• [Assigned task]
In the entries below, count every line that has the string "computer", and answer with that count alone.
- - - -
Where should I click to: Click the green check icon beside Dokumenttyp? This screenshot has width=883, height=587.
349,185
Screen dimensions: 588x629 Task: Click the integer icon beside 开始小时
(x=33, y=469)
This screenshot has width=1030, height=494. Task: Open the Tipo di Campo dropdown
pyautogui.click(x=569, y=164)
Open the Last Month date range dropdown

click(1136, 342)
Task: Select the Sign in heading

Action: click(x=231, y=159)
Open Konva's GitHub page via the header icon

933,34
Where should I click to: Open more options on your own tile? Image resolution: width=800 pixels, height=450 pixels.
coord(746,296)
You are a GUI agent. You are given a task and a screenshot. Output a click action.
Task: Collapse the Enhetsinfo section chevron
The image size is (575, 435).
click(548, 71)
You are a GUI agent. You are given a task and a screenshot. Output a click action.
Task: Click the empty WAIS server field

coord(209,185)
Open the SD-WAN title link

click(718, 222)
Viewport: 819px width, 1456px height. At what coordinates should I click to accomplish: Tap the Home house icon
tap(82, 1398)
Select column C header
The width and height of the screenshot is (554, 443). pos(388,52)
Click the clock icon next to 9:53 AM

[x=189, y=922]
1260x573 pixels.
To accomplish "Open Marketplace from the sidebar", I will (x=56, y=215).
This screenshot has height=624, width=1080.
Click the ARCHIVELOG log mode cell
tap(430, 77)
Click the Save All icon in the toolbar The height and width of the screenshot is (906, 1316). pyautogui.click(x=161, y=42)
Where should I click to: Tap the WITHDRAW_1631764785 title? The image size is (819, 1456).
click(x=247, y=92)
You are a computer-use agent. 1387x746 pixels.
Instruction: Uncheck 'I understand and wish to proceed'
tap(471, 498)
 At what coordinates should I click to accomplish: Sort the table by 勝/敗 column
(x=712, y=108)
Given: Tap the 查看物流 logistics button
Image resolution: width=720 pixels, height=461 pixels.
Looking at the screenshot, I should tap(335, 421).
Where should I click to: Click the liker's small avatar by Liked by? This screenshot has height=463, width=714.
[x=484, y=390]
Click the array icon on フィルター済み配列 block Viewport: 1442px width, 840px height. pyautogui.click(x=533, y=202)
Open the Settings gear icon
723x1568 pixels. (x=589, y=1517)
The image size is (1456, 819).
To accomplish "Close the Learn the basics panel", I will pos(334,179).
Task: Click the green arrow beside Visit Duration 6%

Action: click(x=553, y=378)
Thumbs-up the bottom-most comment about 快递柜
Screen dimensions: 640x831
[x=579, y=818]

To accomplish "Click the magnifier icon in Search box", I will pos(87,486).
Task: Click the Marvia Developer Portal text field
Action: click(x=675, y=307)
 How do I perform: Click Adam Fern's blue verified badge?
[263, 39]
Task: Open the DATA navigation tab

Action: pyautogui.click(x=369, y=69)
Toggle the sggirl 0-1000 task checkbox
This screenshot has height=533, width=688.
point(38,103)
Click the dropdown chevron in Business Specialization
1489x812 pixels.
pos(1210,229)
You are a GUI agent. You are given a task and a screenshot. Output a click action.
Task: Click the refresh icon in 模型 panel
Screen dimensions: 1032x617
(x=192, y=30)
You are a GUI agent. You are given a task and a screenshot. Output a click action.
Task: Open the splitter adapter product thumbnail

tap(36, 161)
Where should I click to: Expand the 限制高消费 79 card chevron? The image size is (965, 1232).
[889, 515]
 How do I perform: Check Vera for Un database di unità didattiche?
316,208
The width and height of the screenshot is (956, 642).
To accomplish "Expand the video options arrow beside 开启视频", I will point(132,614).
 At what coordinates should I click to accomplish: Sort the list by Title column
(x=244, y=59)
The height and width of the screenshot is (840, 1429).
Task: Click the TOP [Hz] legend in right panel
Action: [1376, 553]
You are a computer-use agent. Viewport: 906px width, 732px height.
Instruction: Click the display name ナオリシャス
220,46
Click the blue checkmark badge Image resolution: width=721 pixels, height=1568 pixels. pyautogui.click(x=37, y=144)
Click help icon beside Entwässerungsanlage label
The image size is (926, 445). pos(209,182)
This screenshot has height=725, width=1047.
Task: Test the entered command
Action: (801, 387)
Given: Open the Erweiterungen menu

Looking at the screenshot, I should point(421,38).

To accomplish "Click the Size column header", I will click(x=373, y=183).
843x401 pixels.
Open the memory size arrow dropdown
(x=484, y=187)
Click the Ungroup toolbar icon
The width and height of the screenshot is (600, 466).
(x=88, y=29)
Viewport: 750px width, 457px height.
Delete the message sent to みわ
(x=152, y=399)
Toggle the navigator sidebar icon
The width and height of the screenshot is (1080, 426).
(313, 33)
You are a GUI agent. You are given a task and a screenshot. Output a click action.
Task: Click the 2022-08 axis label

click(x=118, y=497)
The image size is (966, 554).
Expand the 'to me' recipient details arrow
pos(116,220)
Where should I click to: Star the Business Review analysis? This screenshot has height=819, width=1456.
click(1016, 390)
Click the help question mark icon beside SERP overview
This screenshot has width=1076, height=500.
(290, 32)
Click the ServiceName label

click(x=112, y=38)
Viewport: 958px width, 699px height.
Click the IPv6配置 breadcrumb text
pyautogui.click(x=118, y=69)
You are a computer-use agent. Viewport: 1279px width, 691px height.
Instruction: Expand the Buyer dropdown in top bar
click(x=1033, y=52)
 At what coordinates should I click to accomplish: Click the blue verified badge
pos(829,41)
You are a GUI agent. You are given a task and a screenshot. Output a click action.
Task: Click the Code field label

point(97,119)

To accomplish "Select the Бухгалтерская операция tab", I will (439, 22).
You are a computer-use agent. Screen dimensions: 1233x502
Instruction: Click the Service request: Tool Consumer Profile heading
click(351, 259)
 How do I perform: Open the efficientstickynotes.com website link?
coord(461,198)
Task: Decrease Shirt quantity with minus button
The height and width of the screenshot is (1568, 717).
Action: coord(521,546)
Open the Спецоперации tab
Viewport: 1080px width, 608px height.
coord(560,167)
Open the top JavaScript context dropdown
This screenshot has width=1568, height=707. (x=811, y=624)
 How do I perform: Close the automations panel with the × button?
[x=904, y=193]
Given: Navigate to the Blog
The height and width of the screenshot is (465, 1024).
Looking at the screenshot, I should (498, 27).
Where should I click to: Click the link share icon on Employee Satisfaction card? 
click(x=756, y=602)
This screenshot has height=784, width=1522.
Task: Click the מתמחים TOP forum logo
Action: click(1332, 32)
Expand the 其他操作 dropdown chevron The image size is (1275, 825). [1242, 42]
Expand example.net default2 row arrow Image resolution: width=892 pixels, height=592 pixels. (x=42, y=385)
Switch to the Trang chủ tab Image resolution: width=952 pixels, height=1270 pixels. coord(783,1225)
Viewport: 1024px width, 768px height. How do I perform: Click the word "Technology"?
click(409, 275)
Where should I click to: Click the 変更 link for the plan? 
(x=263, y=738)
- - - -
• [Final answer]
4